Histoires de terres et de mers

Alors qu’il se remettait à Marrakech de la pneumonie qui le suivait depuis la conférence de Téhéran, Winston Churchill y reçut, en janvier 1944, le Général de Gaulle pour, nous disent les historiens, une longue discussion sur l’organisation de l’Europe libérée que le débarquement allié allait faire naître. Alors que les sujets de friction sur le rôle que les troupes de la France libre joueraient à cette occasion ne manquaient pas, le Premier ministre britannique eut cette phrase devenue célèbre : «Comment imaginez-vous que les Anglais prennent une position différente de celle des États-Unis? À chaque fois que nous devrons choisir entre l’Europe et le grand large, nous choisirons toujours le grand large1». Plus d’un siècle après la bataille de Trafalgar, cette métaphore n’avait-elle que la vocation d’une périphrase, ou se vou¬lait-elle aussi un rappel discret des fondements maritimes séculaires de la puissance britannique? Le dossier spécial de ce mois illustre en tout état de cause, plus près de nous et plus prosaïquement, à quel point la mer et ses vastes étendues restent encore pour les Français à bien des égards à la fois méconnues et pleines de surprises.

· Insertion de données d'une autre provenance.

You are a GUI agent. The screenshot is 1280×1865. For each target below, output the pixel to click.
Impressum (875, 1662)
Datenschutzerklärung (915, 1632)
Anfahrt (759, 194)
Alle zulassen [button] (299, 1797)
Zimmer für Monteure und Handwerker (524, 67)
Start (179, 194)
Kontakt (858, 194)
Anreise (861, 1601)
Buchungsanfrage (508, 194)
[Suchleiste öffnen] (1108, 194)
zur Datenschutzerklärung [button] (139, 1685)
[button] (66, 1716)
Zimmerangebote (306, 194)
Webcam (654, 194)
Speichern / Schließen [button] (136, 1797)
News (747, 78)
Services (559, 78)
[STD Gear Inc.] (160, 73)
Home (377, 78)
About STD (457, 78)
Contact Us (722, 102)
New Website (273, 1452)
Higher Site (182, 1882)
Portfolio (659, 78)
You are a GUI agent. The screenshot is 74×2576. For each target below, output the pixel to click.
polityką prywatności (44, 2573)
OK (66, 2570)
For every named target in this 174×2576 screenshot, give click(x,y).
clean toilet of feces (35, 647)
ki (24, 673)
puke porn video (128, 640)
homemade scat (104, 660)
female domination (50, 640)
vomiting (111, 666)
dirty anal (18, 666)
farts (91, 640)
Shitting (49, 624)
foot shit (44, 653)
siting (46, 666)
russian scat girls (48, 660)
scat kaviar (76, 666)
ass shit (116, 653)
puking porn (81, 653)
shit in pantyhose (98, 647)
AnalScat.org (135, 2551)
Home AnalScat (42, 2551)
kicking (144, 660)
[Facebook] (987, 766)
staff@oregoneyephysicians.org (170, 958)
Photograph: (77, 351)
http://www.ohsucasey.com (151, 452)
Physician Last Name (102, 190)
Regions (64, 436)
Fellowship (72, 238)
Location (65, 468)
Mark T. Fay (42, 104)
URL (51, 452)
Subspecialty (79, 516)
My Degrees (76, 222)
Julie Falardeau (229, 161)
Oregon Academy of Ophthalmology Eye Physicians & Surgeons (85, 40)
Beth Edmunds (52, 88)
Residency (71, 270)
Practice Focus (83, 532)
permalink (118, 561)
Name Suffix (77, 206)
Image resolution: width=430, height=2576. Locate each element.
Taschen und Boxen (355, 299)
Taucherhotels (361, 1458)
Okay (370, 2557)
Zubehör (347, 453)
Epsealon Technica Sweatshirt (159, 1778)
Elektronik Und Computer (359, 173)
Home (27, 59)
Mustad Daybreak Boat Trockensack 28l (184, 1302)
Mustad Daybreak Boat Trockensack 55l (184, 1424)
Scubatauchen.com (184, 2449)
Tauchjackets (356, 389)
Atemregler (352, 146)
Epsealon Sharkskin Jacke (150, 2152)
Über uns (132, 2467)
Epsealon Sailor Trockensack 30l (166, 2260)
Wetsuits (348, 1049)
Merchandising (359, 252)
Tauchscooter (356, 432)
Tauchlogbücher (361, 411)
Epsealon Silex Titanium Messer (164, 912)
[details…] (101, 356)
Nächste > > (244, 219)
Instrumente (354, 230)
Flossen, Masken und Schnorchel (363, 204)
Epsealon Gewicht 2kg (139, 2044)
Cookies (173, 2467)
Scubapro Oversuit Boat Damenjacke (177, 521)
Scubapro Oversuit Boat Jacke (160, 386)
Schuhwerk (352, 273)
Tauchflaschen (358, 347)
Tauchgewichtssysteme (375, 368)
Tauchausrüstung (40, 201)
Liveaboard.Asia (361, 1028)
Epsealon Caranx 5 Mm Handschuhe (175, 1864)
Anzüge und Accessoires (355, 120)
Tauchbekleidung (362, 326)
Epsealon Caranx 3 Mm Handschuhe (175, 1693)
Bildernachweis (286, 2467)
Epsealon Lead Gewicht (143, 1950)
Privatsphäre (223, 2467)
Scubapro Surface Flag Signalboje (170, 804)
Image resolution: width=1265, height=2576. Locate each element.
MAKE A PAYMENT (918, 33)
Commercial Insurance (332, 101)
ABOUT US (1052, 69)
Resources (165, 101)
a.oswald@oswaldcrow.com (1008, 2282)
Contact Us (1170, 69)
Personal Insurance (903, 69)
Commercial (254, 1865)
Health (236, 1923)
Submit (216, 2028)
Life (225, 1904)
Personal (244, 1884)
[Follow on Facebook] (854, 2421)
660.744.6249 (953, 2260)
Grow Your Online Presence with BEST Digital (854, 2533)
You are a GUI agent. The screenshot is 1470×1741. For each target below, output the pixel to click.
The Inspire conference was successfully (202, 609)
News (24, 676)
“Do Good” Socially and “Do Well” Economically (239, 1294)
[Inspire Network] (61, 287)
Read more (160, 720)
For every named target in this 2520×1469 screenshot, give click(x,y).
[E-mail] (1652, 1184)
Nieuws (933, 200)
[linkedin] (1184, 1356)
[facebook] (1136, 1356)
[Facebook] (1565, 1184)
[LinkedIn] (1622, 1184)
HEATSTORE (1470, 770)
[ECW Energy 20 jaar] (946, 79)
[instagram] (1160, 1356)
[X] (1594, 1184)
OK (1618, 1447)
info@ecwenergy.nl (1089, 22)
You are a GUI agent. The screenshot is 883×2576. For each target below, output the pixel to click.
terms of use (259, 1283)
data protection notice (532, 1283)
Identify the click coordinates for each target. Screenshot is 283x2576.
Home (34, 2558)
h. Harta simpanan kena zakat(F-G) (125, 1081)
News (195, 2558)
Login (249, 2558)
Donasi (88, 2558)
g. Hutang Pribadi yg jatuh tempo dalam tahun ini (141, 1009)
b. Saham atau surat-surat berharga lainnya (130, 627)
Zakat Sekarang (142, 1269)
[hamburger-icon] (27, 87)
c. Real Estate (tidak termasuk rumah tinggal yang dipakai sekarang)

Les spécialistes de ces immensités, à la rencontre desquels sont allés Lucien Lebeaux et Jean Estivalet, nous rappellent plusieurs ordres de grandeur saisissants: certes chacun sait que les océans couvrent 70% de la surface du globe, mais les ressources dont ils regorgent et leur poids économique atteignent aussi des niveaux inattendus. On estime ainsi que les activités maritimes, au sens large, génèrent un chiffre d’affaires annuel de 1 500 milliards de dollars – derrière l’agroalimentaire, mais devant l’aéronautique et les télécoms. Il faut y voir l’illustration concrète du moteur de la mondialisation : 50 000 navires de commerce sillonnent les mers avec une précision de métronome, et dans des conditions sans lesquelles le boom des échanges internationaux (qui empruntent désormais à 80% la voie maritime) n’aurait pu apparaître: il revient par exemple moins cher de transporter un réfrigérateur par cargo de Shanghai au Havre, que par la route du Havre à Paris... Forte d’atouts majeurs, la France aurait toutes les raisons de jouer un rôle de premier plan dans le domaine : avec 11 millions de km2, son territoire maritime est le deuxième plus vaste au monde (derrière les USA), et la recherche océanographique française occupe la même deuxième place. Pourtant, lira-t-on, les entre¬prises tricolores peinent encore à tirer tout le profit que l’on pourrait attendre de tels avantages stratégiques. Il n’est pas à exclure, suggèrent en particulier les praticiens du droit maritime qui nous en exposent les principes, que notre appréhension historiquement jacobine des organisations, et donc du commerce, nous rende malhabiles face à des «territoires» dans lesquels c’est – à l’anglaise – le contrat entre parties marchandes, davantage qu’un code s’imposant à tous, qui a force de loi. Il n’en reste pas moins que, vu les menaces écologiques qui pèsent sur l’océan, il serait urgent de surmonter ces barrières, et de renforcer encore l’expertise et les compétences de nos entreprises face aux enjeux planétaires que sont la hausse du niveau des mers et le dérègle¬ment des courants marins, potentielles conséquences du réchauffement climatique.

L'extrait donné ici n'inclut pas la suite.